Des Moines Metro Opera was founded in 1973 by Simpson College music professors Robert L. Larsen and Douglas Duncan. Larsen had previously founded the Des Moines Civic Opera, which performed for two seasons at Hoyt Sherman Place in downtown Des Moines. He was also involved in the construction of Simpson College's Blank Performing Arts Center, named after Des Moines businessman Abraham Harry Blank, which opened in 1971.

The company's initial season was produced in the Blank Performing Arts Center at a cost of $22,000, and featured Larsen as the director and conductor of three productions: Albert Herring, La rondine, and a double-bill of The Medium and Arthur Benjamin's Prima Donna. All four operas were sung in English, and presented with contemporary stagings. The inaugural season began a longstanding tradition of the company employing early-career singers to develop their careers.

By the early 1980s, the company had grown significantly, while continuing its core format of three English-language operas at Simpson College. It also staged additional performances at the Des Moines Civic Center, such as a 1984 production of Aida that featured live elephants and camels, and added a statewide music education program during the winter season. The company promoted itself as a contrast to other regional opera companies, airing television commercials in 1986 that promoted its focus on younger singers and English-language works. That year, the DMMO premiered its first commissioned work, Lee Hoiby's The Tempest.

Duncan sang some roles in the DMMO's early seasons and later took on the administrative leadership of the company, including a 1983 fundraising campaign that involved his personal weight loss. He led the company's administration until his death in 1988, at the age of 37. After Duncan's death, Larsen took on the administrative leadership of the company, which he continued until his retirement in 2009.

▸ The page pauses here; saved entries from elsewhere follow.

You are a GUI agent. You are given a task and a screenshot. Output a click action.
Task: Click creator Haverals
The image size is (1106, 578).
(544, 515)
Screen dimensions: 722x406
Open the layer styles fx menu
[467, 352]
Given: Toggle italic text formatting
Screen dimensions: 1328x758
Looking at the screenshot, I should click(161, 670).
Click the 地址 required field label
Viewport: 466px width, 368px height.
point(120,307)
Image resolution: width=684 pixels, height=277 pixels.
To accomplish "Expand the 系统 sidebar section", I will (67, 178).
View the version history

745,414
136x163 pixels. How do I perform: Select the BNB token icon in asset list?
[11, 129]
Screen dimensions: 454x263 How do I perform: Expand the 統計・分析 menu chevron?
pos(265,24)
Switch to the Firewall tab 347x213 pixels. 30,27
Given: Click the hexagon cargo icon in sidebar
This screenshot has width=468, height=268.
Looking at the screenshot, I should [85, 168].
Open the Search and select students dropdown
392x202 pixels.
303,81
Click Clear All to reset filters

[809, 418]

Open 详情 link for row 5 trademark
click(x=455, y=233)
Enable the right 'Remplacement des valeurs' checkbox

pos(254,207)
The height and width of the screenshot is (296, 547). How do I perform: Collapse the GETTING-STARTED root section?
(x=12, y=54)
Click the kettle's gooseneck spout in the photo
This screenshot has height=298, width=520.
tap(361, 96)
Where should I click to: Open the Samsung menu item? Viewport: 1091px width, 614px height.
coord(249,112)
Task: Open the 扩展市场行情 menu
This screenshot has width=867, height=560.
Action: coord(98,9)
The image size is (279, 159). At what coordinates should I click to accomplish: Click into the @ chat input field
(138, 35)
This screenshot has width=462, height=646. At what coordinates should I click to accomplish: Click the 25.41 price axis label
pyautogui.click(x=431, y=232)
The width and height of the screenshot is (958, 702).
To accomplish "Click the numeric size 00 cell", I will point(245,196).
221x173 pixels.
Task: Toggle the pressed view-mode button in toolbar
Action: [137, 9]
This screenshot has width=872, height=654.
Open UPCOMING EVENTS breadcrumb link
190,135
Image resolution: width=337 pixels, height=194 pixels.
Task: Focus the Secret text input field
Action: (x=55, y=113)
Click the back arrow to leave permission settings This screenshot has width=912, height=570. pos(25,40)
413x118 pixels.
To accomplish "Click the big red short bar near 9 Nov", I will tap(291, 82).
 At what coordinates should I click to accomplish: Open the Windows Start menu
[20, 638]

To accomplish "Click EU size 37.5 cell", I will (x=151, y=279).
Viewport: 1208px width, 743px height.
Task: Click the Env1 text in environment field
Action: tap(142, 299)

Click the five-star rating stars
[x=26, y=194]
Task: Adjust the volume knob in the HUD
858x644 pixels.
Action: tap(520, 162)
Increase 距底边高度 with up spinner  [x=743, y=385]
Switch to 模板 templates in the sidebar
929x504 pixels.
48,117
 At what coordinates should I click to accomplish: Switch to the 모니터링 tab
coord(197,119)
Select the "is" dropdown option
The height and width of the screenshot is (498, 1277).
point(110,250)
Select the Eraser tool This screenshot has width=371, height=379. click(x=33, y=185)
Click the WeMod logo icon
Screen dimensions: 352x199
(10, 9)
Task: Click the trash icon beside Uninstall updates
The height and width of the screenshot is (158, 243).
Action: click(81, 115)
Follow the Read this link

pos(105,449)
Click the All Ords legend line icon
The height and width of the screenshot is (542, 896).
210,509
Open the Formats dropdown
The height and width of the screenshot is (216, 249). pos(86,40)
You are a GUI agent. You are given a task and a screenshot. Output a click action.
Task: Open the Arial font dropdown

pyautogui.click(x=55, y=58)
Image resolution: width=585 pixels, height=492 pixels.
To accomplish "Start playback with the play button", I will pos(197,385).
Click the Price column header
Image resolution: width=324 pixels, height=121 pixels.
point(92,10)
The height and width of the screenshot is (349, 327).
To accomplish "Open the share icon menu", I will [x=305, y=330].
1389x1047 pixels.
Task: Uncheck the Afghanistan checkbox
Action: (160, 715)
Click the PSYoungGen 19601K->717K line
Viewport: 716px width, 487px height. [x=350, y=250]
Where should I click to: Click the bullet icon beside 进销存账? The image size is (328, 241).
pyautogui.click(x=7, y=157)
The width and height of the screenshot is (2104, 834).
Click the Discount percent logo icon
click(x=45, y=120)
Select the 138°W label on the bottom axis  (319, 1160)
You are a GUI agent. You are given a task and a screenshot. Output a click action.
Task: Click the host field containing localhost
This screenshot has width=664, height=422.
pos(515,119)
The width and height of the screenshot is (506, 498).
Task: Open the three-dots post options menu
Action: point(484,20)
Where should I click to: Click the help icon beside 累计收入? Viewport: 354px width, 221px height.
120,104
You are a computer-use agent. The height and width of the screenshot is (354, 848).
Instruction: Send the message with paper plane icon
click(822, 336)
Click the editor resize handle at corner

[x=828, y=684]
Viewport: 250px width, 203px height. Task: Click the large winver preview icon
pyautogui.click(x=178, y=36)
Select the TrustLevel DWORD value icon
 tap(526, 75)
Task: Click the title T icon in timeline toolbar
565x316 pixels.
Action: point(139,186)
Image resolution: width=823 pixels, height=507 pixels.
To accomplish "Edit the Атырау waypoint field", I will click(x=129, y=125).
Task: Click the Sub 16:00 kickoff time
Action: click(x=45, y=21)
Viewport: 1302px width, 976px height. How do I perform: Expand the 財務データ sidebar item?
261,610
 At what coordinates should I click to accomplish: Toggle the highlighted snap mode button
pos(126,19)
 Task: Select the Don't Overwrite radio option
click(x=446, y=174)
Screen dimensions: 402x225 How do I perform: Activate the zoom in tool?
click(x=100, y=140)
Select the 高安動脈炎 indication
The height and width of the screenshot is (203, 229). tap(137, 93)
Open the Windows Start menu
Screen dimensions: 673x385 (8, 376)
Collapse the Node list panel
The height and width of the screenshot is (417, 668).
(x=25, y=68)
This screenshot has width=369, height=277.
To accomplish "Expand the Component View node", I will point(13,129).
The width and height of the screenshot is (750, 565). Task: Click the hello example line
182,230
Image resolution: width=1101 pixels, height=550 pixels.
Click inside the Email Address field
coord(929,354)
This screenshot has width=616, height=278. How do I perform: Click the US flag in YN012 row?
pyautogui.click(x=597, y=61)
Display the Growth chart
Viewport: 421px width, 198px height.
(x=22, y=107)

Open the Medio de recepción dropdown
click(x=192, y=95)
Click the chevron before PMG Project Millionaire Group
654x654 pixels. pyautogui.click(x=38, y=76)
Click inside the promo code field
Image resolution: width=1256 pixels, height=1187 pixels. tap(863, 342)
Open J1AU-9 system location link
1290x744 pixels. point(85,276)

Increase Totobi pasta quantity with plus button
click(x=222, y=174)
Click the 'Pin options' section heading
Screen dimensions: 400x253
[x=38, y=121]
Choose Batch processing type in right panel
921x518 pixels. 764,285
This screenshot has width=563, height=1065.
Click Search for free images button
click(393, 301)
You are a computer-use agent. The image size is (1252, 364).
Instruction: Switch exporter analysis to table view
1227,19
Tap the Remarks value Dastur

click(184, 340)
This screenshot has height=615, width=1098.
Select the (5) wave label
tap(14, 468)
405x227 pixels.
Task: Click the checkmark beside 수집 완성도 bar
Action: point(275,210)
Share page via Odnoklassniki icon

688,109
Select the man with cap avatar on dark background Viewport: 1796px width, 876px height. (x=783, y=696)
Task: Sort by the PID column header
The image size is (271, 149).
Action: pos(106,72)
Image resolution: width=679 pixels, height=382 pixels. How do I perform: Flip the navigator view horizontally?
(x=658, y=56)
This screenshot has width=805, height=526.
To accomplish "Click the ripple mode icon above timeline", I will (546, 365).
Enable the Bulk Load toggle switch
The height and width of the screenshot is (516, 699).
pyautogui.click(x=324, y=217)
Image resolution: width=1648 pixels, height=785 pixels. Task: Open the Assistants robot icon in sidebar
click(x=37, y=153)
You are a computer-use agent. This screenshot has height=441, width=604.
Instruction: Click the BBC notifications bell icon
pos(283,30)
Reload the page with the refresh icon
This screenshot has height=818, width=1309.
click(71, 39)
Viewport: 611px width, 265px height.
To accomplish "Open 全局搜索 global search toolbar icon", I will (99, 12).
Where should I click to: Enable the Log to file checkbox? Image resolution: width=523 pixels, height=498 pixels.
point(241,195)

The company's first performance of an opera in a language other than English was Tosca in 1998, at the Civic Center in Des Moines. Critic Brian Kellow wrote in a 2003 Opera News review that Larsen's leadership of the company had given it a "reputation for having a unified tone and feel," and commented that Larsen attended every audition. Kellow noted Larsen's focus on the smallest of details in music, scenic design, and costuming, and argued that the company's success was aided by its large-scale apprenticeship program.

Des Moines Metro Opera's budget rose to $2.2 million in 2013, as the company continued to expand. Larsen retired in 2009, and Michael Egel took over the role of artistic director in 2010. Egel took over the company's administrative leadership in 2013. Egel started at the company in 1994, and rose through its ranks, and by the company's 35th anniversary in 2007, Larsen reportedly called Egel his "right-hand man." Under Egel's leadership, the company expanded its production values and featured more well-known singers.

In a 2025 profile, The New York Times described Des Moines Metro Opera as "one of the country’s most ambitious and successful smaller companies," noting its reputation for presenting large-scale productions in an intimate theater setting.

Des Moines Metro Opera’s orchestra is represented by the American Federation of Musicians Local 75, and in 2022 the company voluntarily recognized the American Guild of Musical Artists (AGMA) as the union representing its stage managers and assistant stage managers.

== Labor practices and response ==
In September 2025, The Des Moines Register published an investigative series by reporter Tyler Jett examining working conditions at Des Moines Metro Opera, including allegations from former employees regarding long hours and workplace practices. The reporting referenced historical examples, including a 1978 Iowa PBS broadcast that depicted extended rehearsal hours.

In a follow-up report published in February 2026, the Register reported that the company had taken steps to address staffing and workload concerns, including adding production staff and implementing overtime pay at 1.5 times the regular rate for hours worked beyond 40 per week.